### 本文:

= = = = =

杉並区の総人口当たりの子ども比率は4.4%と、都内14位。住宅街であり共働き世帯も多い杉並区は、近年就労している親を持つ子どもが入所する保育所が足りない、待機児童問題が顕著となった。
現在は区立保育園や私立保育園のほか、認可保育園、認証保育園、グループ保育所や家庭的保育事業(保育ママ)などの保育設備、行政サービスの充実により、待機児童0を達成している。一方で、高齢者人口の増加にともなう高齢者福祉施設の不足が新たな課題となっている。
杉並区民の1年当たりの平均所得は約473万円で都内では10位だ。都内でも所得の中間層が多いといえる。
◆杉並区の治安 | ||
犯罪件数 | 3097件 | 都内13位 |
犯罪発生率 | 5.4% | 都内23位 |
出所:警視庁「犯罪発生状況(平成31年)」の刑法犯認知件数、※犯罪発生率は、犯罪件数÷総人口 ×1000 |
杉並区は治安がよく住みやすい街と言われている。杉並区の犯罪発生件数は3,097件と都内13位だが、人口と犯罪発生件数を割って算出した犯罪発生率は5.4%と、東京23区内ではもっとも低い。

= = = = =

### 提供資料:

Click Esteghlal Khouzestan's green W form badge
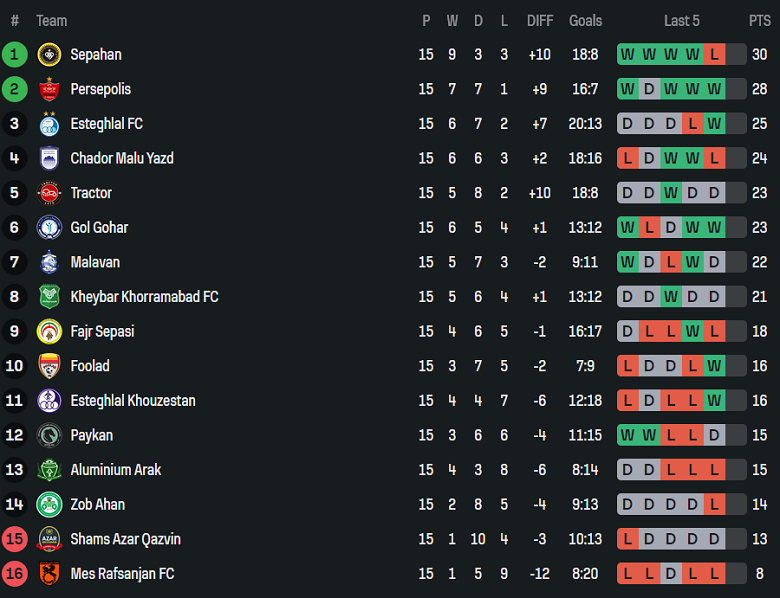Screen dimensions: 780x598 [714, 401]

= = = = =

### 取り組む課題:
杉並区の暮らしを紹介する本文を、最後の文の後から書き継いでください。

### 期待される出力:
杉並区の治安が良い背景には、2003年に住宅街をパトロールする「安全パトロール隊」の発足や、2004年に日本の自治体としてはじめて防犯カメラの運用基準に関して条例で規定するなど、治安対策への取り組みを多く行ってきたことがある。閑静な住宅街が多く、安心・安全に暮らせる街づくりがされていると言えるだろう。
杉並区のマンション相場は?
杉並区のマンション相場はどれくらいなのか。杉並区のマンションを築年数別でみると、平均価格(70m²換算)は以下のとおりとなっている。
1~3年以内 | - | |
3~5年以内 | - | |
5~10年以内 | 6,928万円 | |
10~15年以内 | 7,139万円 | |
15~20年以内 | 6,767万円 | |
20年以上 | 4,652万円 | |
※出所:住宅情報サイト「ライフルホームズ」 データは2023年4月1日時点。ーはデータなし。 |
また、杉並区と周辺の中古マンションの価格相場と比較すると、杉並区(5,198万円)に対して、武蔵野市(5,614万円)、三鷹市(4,255万円)、世田谷区(5,827万円)、中野区(5,628万円)となっている。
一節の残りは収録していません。